-- EXTRACTED ENTRIES follows --
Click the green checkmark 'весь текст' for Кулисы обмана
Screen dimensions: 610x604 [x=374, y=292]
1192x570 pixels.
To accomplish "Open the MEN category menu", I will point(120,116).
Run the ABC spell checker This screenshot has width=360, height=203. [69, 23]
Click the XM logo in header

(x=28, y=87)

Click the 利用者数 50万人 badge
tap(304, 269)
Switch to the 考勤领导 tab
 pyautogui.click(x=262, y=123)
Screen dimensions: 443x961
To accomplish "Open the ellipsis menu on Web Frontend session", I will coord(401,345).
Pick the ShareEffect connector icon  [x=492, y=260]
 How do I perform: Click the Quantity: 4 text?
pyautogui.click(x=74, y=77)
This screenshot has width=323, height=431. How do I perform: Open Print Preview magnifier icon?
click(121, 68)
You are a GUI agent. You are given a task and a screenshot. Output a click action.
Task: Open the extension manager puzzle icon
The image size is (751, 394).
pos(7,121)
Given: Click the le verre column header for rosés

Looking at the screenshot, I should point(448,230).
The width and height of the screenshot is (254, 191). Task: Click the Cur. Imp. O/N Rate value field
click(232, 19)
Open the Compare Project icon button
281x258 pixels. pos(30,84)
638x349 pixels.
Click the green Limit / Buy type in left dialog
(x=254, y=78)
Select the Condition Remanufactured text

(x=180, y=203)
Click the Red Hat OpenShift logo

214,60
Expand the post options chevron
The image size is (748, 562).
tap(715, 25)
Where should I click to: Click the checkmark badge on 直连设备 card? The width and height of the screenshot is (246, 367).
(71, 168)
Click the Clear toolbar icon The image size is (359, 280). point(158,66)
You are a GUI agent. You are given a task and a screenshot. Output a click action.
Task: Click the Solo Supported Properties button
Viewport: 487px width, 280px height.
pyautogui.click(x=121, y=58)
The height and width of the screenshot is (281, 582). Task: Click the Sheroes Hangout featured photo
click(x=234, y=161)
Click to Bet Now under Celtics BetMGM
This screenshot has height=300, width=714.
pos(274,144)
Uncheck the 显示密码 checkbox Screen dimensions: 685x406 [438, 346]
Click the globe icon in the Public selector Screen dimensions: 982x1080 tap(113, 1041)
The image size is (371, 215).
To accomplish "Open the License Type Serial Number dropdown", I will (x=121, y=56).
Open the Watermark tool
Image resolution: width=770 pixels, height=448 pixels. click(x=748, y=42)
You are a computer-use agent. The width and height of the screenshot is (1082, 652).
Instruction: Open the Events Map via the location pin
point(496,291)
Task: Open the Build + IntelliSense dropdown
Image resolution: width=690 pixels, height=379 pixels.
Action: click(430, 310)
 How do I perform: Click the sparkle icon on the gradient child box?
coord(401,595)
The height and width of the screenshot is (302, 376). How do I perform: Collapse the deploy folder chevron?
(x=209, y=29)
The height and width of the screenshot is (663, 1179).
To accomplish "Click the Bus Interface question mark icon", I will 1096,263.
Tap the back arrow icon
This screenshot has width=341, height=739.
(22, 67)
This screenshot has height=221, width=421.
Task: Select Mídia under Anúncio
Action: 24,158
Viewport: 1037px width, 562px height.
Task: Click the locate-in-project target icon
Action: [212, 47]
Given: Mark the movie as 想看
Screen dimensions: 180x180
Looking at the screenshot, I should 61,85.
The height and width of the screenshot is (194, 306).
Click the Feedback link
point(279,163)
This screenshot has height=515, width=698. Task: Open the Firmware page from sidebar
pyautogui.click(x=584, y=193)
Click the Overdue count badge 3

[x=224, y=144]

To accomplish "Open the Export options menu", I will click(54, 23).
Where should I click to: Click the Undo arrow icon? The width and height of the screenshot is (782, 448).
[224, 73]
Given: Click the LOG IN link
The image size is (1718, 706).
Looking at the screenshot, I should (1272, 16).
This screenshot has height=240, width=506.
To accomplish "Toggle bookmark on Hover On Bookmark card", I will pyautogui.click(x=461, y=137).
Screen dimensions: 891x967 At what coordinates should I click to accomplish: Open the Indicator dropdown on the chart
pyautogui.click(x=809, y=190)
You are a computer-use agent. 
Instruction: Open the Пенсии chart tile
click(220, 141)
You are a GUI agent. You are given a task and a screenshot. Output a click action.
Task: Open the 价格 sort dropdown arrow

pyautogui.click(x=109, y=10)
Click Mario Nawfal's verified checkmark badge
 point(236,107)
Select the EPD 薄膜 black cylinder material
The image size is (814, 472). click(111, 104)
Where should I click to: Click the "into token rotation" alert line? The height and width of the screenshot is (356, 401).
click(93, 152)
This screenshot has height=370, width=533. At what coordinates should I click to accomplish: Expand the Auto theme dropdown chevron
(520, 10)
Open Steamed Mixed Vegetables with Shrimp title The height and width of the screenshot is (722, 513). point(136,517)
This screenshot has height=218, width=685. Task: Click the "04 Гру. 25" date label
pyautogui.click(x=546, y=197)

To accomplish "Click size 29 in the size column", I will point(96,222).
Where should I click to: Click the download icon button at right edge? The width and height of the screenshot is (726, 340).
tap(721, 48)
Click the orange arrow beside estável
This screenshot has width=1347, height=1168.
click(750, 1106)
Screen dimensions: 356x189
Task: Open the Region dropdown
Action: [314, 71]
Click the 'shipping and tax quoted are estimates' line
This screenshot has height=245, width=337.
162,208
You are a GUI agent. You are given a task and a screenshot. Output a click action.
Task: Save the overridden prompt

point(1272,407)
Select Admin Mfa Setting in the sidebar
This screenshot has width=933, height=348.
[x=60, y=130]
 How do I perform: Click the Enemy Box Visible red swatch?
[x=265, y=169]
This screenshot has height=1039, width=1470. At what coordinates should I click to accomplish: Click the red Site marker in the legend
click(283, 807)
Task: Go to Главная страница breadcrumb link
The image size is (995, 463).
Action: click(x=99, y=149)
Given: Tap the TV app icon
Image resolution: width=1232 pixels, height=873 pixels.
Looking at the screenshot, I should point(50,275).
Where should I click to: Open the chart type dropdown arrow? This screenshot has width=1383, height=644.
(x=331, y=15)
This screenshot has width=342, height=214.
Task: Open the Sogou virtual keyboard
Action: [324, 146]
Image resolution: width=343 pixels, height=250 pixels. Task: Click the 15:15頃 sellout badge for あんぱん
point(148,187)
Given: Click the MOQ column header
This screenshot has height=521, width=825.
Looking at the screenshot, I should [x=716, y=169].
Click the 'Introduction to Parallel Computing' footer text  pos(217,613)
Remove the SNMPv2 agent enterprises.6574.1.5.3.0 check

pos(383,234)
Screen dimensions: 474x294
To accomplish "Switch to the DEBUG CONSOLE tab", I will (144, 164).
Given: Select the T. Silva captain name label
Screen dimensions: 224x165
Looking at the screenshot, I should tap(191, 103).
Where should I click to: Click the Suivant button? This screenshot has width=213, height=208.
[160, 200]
-- EXTRACTED ENTRIES concluded --
Whenever a line of the data above includes the word "menu", copy that line.

RESPONSE FOR THIS EXERCISE »
To accomplish "Open the MEN category menu", I will point(120,116).
To accomplish "Open the ellipsis menu on Web Frontend session", I will coord(401,345).
To accomplish "Open the Export options menu", I will click(54, 23).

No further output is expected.